Recorded data:
= = = = =
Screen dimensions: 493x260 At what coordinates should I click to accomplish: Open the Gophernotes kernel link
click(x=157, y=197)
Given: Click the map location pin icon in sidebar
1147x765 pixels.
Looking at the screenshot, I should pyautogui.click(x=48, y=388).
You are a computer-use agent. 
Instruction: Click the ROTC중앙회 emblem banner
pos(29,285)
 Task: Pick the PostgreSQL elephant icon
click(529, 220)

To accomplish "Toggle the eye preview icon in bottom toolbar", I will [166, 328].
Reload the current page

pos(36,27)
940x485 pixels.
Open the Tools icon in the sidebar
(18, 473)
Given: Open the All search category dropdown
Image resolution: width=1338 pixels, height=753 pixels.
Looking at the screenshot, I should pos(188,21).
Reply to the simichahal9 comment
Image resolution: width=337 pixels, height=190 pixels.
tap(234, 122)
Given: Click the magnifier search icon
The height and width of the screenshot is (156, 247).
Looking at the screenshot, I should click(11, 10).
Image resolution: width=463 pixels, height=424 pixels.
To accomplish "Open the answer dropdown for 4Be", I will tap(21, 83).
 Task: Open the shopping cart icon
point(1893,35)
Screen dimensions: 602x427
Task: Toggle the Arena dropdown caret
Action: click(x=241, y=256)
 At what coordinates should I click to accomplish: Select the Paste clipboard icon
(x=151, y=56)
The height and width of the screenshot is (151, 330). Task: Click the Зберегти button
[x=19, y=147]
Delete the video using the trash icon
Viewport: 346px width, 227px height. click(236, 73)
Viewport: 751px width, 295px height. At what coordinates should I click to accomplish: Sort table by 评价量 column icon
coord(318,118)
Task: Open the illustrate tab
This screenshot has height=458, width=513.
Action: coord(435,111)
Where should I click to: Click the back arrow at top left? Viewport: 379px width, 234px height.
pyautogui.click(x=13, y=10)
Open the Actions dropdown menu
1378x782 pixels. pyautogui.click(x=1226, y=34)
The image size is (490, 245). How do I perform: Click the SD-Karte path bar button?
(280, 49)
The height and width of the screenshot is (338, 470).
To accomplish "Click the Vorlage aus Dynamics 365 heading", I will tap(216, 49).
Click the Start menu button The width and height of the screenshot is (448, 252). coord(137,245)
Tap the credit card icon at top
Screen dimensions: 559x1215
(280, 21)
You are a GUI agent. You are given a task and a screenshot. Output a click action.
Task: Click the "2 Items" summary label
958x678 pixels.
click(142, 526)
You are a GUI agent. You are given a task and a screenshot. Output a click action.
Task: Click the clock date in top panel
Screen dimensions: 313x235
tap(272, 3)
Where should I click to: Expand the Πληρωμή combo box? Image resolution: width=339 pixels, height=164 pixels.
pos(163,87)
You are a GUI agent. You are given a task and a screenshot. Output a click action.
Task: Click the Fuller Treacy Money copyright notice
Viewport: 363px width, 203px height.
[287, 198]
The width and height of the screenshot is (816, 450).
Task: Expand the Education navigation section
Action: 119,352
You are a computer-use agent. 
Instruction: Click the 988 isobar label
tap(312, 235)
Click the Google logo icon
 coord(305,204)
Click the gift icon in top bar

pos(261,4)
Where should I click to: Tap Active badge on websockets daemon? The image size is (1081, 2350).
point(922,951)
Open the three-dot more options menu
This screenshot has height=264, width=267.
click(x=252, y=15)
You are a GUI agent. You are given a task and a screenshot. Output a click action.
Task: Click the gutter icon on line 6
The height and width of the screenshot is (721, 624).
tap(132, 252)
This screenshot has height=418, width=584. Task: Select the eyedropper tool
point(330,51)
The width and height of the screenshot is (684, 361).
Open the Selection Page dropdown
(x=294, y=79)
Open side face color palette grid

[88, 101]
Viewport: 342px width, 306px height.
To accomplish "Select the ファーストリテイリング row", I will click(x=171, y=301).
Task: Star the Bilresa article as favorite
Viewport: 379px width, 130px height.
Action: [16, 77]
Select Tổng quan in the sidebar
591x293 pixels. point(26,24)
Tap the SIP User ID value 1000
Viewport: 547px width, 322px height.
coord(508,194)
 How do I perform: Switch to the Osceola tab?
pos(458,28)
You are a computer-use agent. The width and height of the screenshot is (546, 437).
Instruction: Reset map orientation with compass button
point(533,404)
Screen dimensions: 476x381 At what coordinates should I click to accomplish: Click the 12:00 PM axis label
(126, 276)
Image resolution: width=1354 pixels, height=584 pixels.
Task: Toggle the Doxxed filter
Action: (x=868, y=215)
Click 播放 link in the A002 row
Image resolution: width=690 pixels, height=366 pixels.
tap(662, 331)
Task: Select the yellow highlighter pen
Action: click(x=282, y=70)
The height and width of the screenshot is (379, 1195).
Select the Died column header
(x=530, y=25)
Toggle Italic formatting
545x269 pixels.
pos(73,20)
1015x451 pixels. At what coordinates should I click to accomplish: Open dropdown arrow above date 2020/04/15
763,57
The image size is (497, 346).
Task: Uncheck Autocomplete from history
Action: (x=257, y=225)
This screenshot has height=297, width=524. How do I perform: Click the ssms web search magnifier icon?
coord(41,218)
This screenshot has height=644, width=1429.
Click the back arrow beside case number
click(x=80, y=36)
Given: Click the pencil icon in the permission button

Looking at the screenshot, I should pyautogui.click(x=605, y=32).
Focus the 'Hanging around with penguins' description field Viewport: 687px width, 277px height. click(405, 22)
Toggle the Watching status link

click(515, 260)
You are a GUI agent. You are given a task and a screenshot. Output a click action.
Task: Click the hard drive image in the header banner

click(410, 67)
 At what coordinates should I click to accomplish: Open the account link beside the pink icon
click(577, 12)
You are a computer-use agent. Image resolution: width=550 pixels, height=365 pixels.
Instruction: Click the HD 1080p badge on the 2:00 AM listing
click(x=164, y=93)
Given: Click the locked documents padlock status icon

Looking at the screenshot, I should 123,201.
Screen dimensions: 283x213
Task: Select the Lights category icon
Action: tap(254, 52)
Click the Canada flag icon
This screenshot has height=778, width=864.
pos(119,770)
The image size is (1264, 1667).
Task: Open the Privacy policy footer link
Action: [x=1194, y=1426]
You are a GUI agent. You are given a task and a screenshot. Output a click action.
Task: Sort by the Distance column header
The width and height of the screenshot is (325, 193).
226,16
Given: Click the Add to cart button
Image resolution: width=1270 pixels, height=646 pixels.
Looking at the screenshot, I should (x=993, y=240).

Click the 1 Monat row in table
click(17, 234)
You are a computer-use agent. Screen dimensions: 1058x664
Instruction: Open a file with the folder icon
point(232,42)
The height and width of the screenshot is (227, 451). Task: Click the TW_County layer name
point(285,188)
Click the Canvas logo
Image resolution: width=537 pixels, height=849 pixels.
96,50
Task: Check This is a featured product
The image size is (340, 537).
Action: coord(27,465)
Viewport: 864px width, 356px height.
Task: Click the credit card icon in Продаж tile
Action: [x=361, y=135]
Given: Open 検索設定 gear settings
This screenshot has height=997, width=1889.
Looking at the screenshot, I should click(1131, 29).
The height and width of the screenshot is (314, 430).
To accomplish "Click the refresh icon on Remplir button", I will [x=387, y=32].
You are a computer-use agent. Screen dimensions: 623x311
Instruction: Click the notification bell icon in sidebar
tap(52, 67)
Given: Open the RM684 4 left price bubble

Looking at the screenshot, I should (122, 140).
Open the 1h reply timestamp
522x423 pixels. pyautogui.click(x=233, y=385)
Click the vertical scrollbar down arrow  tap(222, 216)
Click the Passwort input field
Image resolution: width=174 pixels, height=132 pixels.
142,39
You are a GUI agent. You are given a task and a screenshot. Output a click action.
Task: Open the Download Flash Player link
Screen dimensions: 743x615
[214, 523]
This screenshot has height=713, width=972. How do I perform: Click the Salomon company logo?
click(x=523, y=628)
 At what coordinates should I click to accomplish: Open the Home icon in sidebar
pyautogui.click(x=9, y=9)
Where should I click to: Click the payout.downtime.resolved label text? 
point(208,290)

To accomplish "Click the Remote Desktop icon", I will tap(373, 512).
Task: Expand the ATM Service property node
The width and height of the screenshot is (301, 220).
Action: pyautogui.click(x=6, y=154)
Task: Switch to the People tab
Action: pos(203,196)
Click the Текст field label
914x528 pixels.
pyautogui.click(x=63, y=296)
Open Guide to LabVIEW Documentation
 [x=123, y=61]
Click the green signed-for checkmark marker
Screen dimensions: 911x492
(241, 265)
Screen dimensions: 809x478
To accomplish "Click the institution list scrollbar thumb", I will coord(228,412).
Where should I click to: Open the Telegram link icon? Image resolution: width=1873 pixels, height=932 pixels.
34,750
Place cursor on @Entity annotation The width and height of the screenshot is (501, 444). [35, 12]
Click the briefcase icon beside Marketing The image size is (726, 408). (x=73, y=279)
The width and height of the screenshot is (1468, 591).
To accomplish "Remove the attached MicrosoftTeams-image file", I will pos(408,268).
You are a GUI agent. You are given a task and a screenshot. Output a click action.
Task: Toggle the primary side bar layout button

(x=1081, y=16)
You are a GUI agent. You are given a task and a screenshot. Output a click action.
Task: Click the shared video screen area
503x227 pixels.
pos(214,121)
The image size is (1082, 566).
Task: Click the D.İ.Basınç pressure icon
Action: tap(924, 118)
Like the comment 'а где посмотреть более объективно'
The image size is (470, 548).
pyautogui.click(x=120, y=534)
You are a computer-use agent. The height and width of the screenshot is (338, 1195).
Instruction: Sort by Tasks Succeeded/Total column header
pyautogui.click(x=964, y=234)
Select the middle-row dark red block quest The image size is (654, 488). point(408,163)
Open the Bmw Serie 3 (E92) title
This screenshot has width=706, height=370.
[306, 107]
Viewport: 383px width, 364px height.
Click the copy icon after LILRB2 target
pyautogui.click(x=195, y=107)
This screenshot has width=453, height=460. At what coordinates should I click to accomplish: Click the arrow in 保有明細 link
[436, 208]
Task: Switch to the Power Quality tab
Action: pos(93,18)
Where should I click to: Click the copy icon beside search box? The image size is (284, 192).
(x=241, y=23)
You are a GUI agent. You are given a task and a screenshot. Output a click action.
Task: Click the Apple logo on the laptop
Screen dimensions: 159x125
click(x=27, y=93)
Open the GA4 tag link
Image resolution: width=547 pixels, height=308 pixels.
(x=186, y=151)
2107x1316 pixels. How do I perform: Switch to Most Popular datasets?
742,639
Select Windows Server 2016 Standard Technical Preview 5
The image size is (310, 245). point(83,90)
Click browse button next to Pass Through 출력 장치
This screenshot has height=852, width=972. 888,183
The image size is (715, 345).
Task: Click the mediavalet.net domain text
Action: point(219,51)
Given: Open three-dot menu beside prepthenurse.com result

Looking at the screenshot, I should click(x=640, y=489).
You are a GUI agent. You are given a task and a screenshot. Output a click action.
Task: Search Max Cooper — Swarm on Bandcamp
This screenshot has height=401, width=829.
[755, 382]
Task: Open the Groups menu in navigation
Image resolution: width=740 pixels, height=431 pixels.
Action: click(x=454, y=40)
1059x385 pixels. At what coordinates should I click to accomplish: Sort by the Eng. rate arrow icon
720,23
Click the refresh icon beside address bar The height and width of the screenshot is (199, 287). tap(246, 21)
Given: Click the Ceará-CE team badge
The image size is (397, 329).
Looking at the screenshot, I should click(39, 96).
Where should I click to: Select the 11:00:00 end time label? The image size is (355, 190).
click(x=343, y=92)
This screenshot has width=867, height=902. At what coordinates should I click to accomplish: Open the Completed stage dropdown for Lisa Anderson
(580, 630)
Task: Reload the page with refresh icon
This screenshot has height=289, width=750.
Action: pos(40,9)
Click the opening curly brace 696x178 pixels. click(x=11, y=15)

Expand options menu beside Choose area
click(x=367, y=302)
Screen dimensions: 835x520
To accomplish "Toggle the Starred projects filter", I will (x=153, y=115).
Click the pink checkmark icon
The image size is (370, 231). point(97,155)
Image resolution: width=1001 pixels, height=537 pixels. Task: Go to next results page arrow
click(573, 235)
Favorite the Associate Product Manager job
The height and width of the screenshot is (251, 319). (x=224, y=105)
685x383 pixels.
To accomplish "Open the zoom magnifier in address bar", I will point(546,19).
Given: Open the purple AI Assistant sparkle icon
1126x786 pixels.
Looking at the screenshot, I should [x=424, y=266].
= = = = =
**TASK TO COMPLETE:**
Please return exactly the lines from the opening line of the data above through the line with "Reply to the simichahal9 comment", both included and nothing else.

**RESULT:**
Screen dimensions: 493x260 At what coordinates should I click to accomplish: Open the Gophernotes kernel link
click(x=157, y=197)
Given: Click the map location pin icon in sidebar
1147x765 pixels.
Looking at the screenshot, I should pyautogui.click(x=48, y=388).
You are a computer-use agent. 
Instruction: Click the ROTC중앙회 emblem banner
pos(29,285)
 Task: Pick the PostgreSQL elephant icon
click(529, 220)

To accomplish "Toggle the eye preview icon in bottom toolbar", I will [166, 328].
Reload the current page

pos(36,27)
940x485 pixels.
Open the Tools icon in the sidebar
(18, 473)
Given: Open the All search category dropdown
Image resolution: width=1338 pixels, height=753 pixels.
Looking at the screenshot, I should pos(188,21).
Reply to the simichahal9 comment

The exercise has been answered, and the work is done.